Writing Options

Supply of Options (both Call and Put)

The supply of options comes from two sources:

  1. First-hand options: these are investors writing “new options”
  2. Second-hand options: these are investors who are holding options and are selling them.



The writing of options is the opposite of purchasing options.

Anyone may write an option (if he has sufficient sureties – since option writing, as we shall see, entails a high level of risk).

The stock market itself does not write options but acts as only an intermediary between the writer of the option and the purchaser.

In respect to the options they have written, the option writers are exposed to losses only, up until the expiry date!

Because of this risk, they demand compensation, which in their opinion is full compensation. The compensation is the price at which the option is written (sold).

They hope that the loss entailed in writing the option, if it occurs, will be less than the amount of money they collected in respect to the option (plus interest which they could have received on that amount of money up to the exercise date).

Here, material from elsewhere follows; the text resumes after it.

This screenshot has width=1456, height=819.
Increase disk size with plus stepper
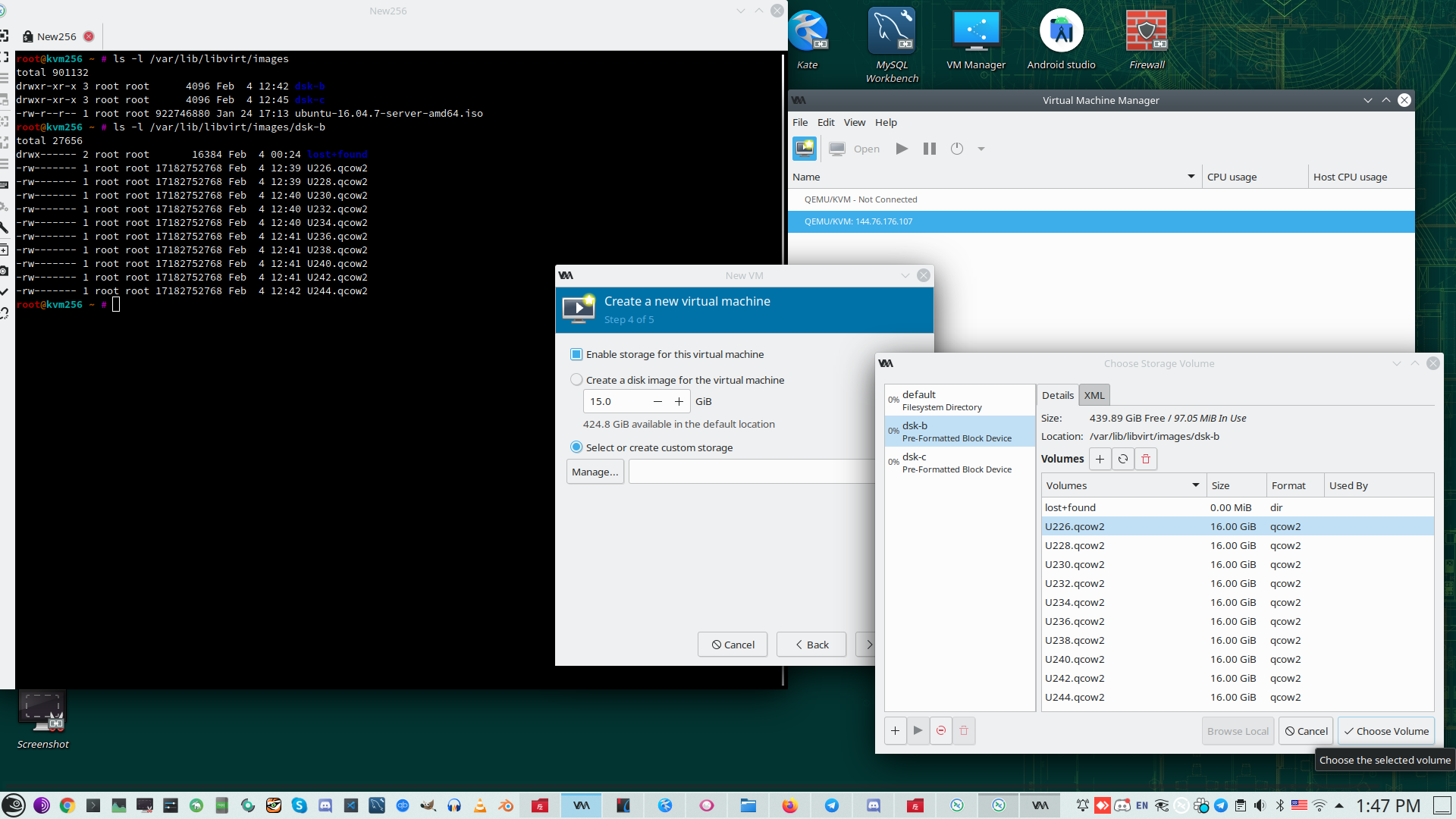[x=679, y=402]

Let us assume, for example, that in return for a Call 100 option I wrote, I received $1,000.

If I wrote the option and on exercise date the DJ Index stood at 110, I would have lost $1,000.

However, it will be recalled that when I wrote the option, I received $1,000 for it, and thus in this example, I have lost nothing.

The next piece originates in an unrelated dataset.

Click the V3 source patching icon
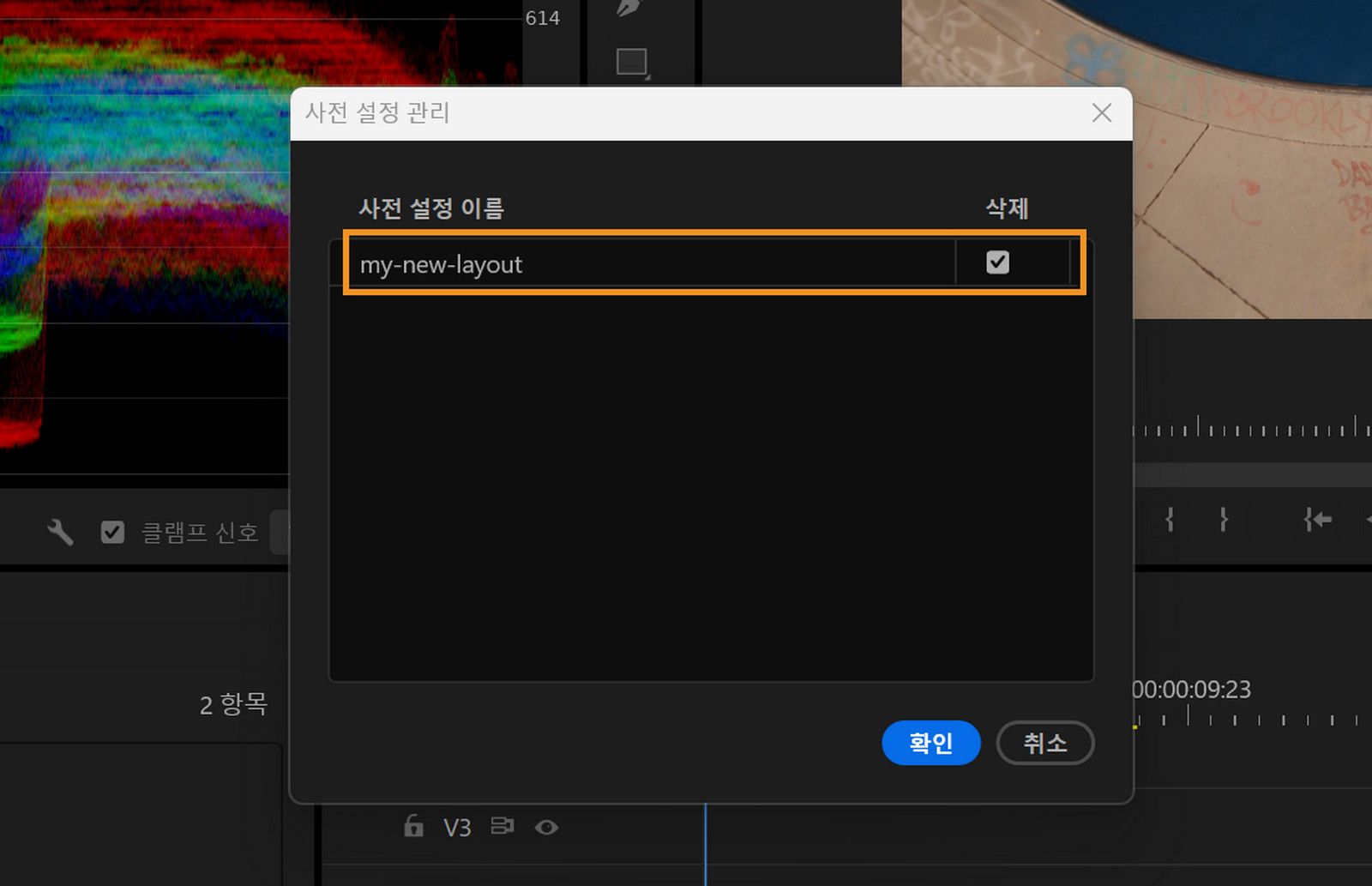 [x=503, y=827]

As the DJ Index goes up, so the loss on writing the Call option increases (for a more detailed example, see Strategy Number 2).

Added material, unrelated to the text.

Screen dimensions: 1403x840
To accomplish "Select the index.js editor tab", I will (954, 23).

Note: The writer of the option has an obligation to exercise it.

The purchaser of the option (Call or Put) has the right to exercise the option. The purchaser pays the writer of the option in return for this right.


Payment arrangements between the writers of options and their purchasers

When an option of any kind is exercised, the writer of the option pays the stock exchange, and the stock exchange transfers the money to the purchaser of the option which has been exercised.

Brokers, banks and the stock exchange profit from the purchase commissions and from dealing with options.


Characteristics of option writers

When buying an option, the loss is limited to the cost of the option. On the other hand, when writing options, the loss is unlimited, and thus the writing of options is usually carried out by professional entities such as provident funds, mutual funds and portfolio managers. Of course, private investors can also write DJ Index options.